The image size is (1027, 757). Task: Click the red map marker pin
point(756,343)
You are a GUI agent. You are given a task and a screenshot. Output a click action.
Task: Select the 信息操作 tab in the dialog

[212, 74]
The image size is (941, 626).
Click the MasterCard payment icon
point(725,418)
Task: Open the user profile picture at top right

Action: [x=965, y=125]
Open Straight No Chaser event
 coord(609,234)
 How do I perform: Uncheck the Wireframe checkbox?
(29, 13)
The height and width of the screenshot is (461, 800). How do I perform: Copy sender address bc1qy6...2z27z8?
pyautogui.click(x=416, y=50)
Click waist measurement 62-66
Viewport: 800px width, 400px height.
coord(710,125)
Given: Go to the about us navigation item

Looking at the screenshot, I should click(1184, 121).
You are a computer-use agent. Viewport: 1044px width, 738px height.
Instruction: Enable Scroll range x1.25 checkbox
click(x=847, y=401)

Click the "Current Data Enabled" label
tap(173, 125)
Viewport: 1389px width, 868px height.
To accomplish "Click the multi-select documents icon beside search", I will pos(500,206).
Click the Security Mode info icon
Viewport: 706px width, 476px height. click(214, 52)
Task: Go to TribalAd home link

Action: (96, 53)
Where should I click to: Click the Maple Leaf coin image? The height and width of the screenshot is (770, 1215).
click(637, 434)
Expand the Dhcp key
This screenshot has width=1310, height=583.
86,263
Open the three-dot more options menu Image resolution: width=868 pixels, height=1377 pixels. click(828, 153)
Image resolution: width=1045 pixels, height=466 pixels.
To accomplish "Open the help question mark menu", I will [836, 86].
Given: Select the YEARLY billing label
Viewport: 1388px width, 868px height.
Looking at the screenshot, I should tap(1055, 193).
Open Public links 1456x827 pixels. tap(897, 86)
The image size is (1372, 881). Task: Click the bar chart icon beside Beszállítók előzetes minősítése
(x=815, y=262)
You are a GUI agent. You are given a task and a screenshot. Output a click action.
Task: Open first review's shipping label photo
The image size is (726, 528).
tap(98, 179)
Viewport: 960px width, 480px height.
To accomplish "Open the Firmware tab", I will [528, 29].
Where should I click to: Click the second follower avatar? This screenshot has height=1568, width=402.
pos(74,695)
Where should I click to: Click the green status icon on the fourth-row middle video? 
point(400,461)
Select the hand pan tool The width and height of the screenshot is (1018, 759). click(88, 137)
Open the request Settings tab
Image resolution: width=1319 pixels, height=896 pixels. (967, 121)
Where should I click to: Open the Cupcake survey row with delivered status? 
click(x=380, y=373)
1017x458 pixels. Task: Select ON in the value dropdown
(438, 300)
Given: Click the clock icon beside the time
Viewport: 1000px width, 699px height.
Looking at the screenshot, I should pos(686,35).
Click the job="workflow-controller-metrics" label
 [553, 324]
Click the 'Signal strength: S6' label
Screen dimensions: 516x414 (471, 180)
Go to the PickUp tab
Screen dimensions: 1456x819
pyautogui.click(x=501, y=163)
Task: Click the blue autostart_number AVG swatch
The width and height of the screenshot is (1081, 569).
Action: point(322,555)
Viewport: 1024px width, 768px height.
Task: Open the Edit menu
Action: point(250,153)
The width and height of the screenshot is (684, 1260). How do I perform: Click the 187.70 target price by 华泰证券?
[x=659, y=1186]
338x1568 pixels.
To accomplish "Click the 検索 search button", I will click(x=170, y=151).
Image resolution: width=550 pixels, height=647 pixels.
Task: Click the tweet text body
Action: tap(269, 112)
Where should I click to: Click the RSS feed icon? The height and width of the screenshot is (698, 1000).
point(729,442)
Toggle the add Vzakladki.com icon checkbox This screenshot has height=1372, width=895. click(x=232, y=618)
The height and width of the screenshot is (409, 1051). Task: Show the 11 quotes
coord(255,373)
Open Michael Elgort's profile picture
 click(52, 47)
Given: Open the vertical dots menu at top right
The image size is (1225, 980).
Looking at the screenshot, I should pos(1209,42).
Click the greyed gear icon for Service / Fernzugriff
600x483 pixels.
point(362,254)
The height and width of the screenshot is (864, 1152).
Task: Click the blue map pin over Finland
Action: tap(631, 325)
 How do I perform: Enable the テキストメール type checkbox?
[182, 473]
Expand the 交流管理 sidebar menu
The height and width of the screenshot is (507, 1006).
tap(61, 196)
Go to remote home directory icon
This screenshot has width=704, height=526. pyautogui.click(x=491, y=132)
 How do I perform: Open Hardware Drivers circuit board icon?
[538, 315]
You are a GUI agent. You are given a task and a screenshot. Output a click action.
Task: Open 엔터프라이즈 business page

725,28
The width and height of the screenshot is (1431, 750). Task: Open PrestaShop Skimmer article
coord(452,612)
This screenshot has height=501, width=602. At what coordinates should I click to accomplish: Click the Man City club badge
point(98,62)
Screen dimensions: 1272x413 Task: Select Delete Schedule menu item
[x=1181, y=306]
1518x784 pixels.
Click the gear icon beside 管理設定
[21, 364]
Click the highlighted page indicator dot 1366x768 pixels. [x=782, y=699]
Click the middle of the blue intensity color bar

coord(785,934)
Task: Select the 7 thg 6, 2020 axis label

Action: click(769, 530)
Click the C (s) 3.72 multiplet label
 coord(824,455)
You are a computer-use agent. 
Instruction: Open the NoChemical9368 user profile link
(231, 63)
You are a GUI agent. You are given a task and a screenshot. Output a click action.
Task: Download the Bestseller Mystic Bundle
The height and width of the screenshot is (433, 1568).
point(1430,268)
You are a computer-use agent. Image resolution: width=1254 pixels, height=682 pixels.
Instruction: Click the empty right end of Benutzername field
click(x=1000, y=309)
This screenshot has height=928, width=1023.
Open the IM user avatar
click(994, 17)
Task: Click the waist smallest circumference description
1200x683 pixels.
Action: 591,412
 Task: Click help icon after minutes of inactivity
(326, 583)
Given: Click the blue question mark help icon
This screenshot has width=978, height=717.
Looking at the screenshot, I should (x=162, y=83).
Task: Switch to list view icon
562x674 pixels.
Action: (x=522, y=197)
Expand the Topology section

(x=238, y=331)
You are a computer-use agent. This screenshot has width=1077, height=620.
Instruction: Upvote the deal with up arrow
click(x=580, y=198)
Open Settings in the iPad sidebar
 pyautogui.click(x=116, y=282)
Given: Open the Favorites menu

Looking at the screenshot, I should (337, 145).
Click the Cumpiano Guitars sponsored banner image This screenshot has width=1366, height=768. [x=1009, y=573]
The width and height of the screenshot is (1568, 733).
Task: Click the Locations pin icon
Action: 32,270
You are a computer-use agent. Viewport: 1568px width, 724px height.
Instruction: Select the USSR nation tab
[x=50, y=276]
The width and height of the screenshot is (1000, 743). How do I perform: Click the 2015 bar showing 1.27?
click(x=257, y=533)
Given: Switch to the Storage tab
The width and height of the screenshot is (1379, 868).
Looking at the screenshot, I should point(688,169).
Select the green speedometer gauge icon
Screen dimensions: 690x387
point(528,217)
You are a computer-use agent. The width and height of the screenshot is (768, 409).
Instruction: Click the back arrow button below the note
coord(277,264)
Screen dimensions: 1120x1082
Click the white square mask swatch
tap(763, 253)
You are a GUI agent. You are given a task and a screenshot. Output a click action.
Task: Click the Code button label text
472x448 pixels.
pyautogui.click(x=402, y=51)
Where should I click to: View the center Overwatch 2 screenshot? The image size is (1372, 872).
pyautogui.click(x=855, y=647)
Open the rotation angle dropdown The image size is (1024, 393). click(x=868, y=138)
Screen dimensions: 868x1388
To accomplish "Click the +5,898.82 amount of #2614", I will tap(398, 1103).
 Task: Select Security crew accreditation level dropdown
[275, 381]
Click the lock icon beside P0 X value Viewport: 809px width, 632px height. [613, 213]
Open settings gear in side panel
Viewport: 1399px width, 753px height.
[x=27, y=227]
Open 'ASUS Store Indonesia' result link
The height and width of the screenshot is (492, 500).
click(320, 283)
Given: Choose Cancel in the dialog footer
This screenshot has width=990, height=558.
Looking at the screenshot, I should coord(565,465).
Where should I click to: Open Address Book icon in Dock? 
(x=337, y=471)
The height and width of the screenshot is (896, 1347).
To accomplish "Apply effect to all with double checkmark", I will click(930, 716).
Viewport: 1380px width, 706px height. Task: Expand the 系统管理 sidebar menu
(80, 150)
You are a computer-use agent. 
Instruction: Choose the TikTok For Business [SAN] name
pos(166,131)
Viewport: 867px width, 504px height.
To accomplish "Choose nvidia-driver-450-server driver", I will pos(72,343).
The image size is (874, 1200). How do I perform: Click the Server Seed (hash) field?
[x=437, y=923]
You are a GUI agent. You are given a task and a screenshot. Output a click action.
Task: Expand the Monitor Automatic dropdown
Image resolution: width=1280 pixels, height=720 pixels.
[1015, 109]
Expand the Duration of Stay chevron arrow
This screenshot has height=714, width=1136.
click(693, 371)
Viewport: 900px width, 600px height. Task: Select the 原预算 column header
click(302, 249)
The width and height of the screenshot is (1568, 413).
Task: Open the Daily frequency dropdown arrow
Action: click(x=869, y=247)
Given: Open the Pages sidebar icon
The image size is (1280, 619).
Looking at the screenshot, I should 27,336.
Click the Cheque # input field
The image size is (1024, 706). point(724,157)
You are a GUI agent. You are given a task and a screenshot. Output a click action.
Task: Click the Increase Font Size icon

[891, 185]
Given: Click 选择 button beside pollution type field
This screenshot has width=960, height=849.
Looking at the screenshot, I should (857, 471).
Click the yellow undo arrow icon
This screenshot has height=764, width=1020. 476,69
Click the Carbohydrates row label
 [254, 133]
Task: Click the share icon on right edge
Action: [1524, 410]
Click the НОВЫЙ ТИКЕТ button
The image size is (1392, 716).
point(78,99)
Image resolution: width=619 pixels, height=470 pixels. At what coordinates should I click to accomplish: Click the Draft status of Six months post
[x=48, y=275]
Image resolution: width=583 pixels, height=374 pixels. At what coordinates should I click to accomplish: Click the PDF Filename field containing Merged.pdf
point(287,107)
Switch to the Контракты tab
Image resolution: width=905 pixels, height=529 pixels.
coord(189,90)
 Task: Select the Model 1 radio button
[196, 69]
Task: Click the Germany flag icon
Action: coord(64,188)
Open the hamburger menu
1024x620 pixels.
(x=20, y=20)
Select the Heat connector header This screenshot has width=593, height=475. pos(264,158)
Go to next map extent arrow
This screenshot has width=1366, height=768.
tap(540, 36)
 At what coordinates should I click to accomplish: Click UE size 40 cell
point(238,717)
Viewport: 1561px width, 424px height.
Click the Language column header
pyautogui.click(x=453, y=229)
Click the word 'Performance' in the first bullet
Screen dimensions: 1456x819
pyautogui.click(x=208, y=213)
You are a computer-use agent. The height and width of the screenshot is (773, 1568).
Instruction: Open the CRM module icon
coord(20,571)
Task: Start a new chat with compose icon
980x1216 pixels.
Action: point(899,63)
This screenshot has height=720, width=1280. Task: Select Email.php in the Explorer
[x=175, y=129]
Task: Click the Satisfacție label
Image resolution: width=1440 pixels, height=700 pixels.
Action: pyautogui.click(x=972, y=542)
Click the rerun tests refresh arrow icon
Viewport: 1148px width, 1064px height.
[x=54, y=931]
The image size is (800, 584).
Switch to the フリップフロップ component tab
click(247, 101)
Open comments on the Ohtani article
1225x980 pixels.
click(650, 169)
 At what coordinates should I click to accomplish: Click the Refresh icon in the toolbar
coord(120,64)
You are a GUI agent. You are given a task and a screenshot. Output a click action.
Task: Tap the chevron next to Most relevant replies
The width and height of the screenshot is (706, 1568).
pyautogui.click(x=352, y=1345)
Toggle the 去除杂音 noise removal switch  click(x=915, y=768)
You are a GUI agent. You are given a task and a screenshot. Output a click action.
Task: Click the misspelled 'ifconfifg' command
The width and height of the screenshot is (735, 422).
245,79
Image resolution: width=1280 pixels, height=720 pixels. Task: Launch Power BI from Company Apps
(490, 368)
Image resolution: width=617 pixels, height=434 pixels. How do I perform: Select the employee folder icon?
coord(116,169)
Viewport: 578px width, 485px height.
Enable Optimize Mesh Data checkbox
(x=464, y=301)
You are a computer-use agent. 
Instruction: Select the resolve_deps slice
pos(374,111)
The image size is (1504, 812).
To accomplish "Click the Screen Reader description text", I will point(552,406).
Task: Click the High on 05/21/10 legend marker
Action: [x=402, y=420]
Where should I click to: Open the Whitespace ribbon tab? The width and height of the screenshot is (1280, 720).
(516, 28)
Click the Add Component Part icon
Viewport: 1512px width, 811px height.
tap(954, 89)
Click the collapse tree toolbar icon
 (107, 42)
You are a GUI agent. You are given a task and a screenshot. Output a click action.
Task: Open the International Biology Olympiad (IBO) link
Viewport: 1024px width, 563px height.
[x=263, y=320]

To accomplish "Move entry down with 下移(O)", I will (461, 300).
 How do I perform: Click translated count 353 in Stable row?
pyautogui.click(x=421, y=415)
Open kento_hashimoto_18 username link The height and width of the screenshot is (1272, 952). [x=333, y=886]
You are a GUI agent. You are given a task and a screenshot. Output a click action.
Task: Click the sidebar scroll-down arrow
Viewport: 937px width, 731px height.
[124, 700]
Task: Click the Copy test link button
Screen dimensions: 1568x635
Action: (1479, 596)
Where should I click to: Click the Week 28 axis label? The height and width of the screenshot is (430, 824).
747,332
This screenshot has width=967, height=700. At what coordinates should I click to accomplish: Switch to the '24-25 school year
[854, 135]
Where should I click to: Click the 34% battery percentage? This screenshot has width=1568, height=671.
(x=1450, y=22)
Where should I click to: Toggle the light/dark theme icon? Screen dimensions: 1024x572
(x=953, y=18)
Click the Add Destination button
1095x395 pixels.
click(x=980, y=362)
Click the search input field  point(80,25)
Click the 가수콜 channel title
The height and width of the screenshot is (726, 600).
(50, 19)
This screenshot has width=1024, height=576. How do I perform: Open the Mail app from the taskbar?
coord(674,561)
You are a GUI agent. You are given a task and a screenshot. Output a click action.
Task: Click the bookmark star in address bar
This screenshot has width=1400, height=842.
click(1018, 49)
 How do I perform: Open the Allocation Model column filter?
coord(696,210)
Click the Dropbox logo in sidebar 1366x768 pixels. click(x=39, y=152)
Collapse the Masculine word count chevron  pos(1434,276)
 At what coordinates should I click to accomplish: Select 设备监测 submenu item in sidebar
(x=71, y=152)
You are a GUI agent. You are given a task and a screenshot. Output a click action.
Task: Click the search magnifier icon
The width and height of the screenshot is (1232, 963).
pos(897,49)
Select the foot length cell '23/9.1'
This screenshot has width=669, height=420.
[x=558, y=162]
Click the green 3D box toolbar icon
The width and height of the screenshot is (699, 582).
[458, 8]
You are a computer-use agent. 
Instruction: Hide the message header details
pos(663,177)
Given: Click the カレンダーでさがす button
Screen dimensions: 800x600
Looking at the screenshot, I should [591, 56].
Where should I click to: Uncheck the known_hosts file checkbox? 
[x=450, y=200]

--------------------------------------------------

ABOUT THIS TASK
With the line that has "Viewport: 578px width, 485px height." as the first and the line that has "The image size is (1504, 812)." as the last, repeat exactly that run of lines above and no more.

SOLUTION BELOW
Viewport: 578px width, 485px height.
Enable Optimize Mesh Data checkbox
(x=464, y=301)
You are a computer-use agent. 
Instruction: Select the resolve_deps slice
pos(374,111)
The image size is (1504, 812).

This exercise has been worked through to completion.